**Input data**

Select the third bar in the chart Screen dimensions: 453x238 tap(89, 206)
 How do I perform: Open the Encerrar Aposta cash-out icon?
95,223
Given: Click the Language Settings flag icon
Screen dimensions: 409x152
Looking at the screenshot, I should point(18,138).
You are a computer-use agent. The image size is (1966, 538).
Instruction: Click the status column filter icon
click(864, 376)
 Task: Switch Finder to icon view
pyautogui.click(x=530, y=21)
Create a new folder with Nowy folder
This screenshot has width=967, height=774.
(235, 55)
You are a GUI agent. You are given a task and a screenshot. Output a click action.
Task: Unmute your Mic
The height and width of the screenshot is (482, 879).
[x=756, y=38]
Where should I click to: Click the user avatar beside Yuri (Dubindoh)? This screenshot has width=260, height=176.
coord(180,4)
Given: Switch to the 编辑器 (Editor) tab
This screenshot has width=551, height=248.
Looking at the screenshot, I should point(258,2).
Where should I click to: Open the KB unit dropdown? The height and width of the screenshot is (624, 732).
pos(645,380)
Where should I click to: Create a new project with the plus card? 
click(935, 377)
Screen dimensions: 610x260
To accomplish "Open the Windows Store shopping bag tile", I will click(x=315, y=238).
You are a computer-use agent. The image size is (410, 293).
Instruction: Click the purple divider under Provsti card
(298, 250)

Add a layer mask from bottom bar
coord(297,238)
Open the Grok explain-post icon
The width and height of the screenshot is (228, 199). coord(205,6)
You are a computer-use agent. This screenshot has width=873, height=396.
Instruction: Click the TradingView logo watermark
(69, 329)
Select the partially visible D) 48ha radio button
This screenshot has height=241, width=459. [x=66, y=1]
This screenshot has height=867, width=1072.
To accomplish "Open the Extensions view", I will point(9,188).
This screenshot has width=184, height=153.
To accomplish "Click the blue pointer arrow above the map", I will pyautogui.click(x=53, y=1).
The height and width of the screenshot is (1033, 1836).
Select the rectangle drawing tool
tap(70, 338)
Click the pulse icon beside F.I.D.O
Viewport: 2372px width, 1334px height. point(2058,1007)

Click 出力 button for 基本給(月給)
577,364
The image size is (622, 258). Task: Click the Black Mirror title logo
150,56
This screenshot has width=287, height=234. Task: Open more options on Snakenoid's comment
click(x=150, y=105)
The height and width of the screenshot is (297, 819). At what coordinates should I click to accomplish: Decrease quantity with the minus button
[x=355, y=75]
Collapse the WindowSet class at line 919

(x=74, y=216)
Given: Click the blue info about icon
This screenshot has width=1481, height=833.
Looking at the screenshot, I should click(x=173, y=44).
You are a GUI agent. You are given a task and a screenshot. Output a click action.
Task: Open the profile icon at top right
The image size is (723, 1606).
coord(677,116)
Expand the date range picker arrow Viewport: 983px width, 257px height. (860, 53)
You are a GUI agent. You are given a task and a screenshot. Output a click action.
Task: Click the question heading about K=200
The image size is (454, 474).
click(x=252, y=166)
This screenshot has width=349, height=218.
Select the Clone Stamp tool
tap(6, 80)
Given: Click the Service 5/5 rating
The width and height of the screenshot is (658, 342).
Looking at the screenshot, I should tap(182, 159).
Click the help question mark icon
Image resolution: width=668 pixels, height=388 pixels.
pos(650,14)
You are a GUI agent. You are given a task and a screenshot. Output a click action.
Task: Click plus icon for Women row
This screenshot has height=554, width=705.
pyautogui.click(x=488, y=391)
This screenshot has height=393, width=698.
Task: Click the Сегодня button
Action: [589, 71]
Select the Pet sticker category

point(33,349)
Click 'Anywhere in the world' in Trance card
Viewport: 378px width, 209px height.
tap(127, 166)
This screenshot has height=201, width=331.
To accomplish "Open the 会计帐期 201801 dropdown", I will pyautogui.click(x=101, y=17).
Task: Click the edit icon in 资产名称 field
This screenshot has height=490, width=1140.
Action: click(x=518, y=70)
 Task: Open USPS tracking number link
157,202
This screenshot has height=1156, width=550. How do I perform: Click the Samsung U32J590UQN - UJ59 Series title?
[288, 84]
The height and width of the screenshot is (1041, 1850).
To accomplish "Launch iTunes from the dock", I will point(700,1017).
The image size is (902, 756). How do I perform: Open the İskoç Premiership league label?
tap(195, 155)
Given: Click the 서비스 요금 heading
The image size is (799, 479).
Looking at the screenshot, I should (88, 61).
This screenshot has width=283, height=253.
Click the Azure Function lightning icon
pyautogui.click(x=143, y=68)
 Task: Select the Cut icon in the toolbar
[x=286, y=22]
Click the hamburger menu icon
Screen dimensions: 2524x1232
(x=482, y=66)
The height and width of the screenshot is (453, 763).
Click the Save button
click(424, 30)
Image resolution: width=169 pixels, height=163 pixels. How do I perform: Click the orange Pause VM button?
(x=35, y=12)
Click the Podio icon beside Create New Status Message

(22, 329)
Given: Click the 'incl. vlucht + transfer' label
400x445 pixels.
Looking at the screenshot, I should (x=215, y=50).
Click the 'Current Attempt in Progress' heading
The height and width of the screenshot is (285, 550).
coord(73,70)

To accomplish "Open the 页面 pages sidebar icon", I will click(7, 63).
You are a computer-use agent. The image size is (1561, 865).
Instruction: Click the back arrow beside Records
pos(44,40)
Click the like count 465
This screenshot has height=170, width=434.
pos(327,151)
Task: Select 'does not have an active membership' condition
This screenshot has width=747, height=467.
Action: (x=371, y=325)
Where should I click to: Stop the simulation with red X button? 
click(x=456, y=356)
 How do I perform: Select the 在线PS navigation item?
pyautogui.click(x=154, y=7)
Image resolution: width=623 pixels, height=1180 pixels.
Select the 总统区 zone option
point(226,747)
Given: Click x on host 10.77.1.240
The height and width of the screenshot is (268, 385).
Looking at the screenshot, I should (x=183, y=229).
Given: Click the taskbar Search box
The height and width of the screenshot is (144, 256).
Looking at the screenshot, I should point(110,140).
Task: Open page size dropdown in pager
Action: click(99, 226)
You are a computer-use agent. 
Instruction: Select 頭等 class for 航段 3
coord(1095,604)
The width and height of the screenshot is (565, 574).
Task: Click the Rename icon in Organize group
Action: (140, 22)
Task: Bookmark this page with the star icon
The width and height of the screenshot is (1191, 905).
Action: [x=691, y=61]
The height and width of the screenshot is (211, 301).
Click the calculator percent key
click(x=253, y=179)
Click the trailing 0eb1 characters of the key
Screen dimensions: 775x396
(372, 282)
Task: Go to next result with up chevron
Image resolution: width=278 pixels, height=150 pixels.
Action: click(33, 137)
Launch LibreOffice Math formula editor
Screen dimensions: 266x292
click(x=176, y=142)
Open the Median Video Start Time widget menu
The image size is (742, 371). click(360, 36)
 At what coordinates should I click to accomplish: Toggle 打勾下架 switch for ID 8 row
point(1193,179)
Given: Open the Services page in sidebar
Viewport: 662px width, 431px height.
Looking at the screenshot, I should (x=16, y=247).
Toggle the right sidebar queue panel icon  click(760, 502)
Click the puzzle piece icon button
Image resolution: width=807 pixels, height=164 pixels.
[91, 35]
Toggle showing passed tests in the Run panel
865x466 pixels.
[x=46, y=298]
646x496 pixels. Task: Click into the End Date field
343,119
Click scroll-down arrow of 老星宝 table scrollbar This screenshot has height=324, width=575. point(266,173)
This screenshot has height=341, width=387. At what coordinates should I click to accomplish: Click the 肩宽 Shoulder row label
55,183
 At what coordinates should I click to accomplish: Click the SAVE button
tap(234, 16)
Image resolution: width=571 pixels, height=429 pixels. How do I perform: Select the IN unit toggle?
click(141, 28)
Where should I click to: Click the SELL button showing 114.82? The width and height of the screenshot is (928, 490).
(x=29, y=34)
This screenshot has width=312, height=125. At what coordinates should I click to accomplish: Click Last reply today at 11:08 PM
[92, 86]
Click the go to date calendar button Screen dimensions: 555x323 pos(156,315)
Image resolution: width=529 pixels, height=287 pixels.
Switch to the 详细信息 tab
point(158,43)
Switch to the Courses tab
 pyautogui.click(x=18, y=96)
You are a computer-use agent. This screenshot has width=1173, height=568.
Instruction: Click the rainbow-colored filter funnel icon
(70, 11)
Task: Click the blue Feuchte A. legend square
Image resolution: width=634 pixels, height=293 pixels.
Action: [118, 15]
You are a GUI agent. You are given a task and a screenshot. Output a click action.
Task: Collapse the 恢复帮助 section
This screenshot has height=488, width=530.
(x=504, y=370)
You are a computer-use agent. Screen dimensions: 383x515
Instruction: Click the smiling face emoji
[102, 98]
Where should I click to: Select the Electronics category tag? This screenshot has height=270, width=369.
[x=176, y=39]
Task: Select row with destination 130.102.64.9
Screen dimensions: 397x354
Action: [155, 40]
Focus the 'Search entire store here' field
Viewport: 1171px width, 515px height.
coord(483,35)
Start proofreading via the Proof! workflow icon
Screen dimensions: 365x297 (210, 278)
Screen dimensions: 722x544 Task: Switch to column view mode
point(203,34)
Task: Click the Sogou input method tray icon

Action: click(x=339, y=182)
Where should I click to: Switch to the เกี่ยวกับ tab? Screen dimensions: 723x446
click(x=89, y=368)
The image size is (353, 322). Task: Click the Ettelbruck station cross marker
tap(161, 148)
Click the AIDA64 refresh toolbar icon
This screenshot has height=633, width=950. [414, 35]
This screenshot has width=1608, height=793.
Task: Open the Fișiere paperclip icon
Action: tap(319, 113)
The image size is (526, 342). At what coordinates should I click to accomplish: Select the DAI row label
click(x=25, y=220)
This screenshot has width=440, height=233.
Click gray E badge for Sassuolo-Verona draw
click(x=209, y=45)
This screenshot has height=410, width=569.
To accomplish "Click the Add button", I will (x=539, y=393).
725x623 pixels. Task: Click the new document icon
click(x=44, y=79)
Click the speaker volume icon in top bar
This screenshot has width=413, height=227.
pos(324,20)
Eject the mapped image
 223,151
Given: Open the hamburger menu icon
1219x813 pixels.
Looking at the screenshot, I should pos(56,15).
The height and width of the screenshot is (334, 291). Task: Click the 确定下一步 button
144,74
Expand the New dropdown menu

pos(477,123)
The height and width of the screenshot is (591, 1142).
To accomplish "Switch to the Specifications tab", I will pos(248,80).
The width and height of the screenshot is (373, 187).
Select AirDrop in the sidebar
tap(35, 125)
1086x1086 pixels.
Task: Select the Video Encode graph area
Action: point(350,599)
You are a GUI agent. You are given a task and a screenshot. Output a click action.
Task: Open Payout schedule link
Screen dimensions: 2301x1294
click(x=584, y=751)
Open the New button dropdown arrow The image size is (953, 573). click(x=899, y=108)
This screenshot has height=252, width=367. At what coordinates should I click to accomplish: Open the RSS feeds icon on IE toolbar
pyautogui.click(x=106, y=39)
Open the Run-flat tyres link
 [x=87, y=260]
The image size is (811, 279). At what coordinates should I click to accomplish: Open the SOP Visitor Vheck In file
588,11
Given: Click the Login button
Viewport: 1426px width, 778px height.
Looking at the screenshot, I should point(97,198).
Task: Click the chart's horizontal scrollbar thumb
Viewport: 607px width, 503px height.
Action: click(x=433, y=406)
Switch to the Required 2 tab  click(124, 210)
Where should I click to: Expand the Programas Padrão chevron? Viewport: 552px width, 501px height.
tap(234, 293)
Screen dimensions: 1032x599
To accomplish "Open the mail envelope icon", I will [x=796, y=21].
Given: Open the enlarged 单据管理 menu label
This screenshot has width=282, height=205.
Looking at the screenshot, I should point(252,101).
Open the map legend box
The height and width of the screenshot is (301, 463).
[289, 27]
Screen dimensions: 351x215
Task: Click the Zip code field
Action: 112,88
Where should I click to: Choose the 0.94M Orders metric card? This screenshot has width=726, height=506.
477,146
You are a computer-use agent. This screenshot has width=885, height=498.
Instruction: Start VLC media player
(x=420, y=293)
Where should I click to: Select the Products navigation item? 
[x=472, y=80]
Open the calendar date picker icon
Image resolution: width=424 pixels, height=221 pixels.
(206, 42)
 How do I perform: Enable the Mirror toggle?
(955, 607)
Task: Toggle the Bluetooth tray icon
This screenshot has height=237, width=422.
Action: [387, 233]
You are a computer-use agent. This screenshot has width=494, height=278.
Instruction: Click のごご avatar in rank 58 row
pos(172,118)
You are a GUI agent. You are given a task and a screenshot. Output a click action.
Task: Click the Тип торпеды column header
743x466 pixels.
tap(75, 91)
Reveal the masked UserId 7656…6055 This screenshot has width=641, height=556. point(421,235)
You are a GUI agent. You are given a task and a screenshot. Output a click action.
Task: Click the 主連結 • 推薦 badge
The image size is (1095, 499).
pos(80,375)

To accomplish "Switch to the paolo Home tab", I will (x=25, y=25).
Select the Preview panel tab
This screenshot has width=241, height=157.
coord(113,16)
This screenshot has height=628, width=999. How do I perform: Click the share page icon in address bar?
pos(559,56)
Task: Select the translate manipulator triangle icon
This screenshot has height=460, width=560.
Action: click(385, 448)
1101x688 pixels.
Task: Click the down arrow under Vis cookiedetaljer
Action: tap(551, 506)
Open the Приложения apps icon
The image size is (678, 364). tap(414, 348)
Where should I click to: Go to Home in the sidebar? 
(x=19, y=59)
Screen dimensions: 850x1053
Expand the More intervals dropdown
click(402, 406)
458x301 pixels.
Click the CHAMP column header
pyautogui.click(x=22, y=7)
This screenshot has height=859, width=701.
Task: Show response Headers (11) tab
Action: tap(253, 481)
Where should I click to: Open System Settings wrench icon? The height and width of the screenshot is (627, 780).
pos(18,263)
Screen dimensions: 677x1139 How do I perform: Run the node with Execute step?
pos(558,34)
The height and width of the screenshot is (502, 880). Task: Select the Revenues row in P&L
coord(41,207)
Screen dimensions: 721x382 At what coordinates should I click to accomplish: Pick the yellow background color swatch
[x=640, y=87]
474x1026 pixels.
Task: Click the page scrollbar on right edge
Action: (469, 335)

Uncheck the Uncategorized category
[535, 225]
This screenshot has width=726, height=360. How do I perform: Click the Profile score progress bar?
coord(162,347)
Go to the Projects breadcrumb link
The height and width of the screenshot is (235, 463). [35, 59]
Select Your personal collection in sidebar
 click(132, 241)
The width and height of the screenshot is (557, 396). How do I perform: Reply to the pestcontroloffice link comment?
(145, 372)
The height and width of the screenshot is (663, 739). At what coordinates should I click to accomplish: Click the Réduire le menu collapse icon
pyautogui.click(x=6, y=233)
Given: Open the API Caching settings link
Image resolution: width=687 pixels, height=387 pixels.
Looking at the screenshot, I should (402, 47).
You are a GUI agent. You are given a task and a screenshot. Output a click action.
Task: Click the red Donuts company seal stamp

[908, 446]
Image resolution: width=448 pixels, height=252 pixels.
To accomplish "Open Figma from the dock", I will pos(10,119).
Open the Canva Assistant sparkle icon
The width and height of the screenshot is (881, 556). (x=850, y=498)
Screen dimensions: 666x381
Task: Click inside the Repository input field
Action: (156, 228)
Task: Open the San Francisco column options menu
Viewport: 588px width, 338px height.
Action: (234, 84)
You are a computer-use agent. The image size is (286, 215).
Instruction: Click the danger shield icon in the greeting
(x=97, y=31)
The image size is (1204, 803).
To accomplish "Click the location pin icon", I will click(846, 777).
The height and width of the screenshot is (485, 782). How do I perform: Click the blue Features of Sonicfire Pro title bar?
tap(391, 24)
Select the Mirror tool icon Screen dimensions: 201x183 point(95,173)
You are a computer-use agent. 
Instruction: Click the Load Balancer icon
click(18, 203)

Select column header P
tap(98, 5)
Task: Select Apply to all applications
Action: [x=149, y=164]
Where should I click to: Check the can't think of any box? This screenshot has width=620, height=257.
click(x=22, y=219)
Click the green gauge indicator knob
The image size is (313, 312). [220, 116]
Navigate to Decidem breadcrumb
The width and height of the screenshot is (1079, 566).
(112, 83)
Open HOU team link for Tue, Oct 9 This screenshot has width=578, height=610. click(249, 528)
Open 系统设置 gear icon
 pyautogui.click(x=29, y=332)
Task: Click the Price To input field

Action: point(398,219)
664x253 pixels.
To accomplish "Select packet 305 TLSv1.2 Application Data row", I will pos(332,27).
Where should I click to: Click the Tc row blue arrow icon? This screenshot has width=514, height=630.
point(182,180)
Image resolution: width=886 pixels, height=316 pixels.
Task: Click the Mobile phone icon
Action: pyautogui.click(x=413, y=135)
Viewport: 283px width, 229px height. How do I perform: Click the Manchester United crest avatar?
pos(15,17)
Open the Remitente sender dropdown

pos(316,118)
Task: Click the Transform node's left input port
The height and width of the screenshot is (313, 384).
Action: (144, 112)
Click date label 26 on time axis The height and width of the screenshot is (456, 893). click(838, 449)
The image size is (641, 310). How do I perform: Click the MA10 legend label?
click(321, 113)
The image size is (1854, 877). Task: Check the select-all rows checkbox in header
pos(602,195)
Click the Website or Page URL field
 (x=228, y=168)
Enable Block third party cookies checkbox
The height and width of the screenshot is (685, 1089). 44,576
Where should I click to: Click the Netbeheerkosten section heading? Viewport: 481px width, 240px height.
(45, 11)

**Exercise aim**
Convert the lines starting with the one containing "Task: Open USPS tracking number link" and continuing through the one containing "point(226,747)" into a Markdown table with the columns Row and Line, numbering each line in order and skipping blank lines.

**Response to this exercise**
| Row | Line |
|---|---|
| 1 |  Task: Open USPS tracking number link |
| 2 | 157,202 |
| 3 | This screenshot has height=1156, width=550. How do I perform: Click the Samsung U32J590UQN - UJ59 Series title? |
| 4 | [288, 84] |
| 5 | The height and width of the screenshot is (1041, 1850). |
| 6 | To accomplish "Launch iTunes from the dock", I will point(700,1017). |
| 7 | The image size is (902, 756). How do I perform: Open the İskoç Premiership league label? |
| 8 | tap(195, 155) |
| 9 | Given: Click the 서비스 요금 heading |
| 10 | The image size is (799, 479). |
| 11 | Looking at the screenshot, I should (88, 61). |
| 12 | This screenshot has width=283, height=253. |
| 13 | Click the Azure Function lightning icon |
| 14 | pyautogui.click(x=143, y=68) |
| 15 |  Task: Select the Cut icon in the toolbar |
| 16 | [x=286, y=22] |
| 17 | Click the hamburger menu icon |
| 18 | Screen dimensions: 2524x1232 |
| 19 | (x=482, y=66) |
| 20 | The height and width of the screenshot is (453, 763). |
| 21 | Click the Save button |
| 22 | click(424, 30) |
| 23 | Image resolution: width=169 pixels, height=163 pixels. How do I perform: Click the orange Pause VM button? |
| 24 | (x=35, y=12) |
| 25 | Click the Podio icon beside Create New Status Message |
| 26 | (22, 329) |
| 27 | Given: Click the 'incl. vlucht + transfer' label |
| 28 | 400x445 pixels. |
| 29 | Looking at the screenshot, I should (x=215, y=50). |
| 30 | Click the 'Current Attempt in Progress' heading |
| 31 | The height and width of the screenshot is (285, 550). |
| 32 | coord(73,70) |
| 33 | To accomplish "Open the 页面 pages sidebar icon", I will click(7, 63). |
| 34 | You are a computer-use agent. The image size is (1561, 865). |
| 35 | Instruction: Click the back arrow beside Records |
| 36 | pos(44,40) |
| 37 | Click the like count 465 |
| 38 | This screenshot has height=170, width=434. |
| 39 | pos(327,151) |
| 40 | Task: Select 'does not have an active membership' condition |
| 41 | This screenshot has width=747, height=467. |
| 42 | Action: (x=371, y=325) |
| 43 | Where should I click to: Stop the simulation with red X button?  |
| 44 | click(x=456, y=356) |
| 45 |  How do I perform: Select the 在线PS navigation item? |
| 46 | pyautogui.click(x=154, y=7) |
| 47 | Image resolution: width=623 pixels, height=1180 pixels. |
| 48 | Select the 总统区 zone option |
| 49 | point(226,747) |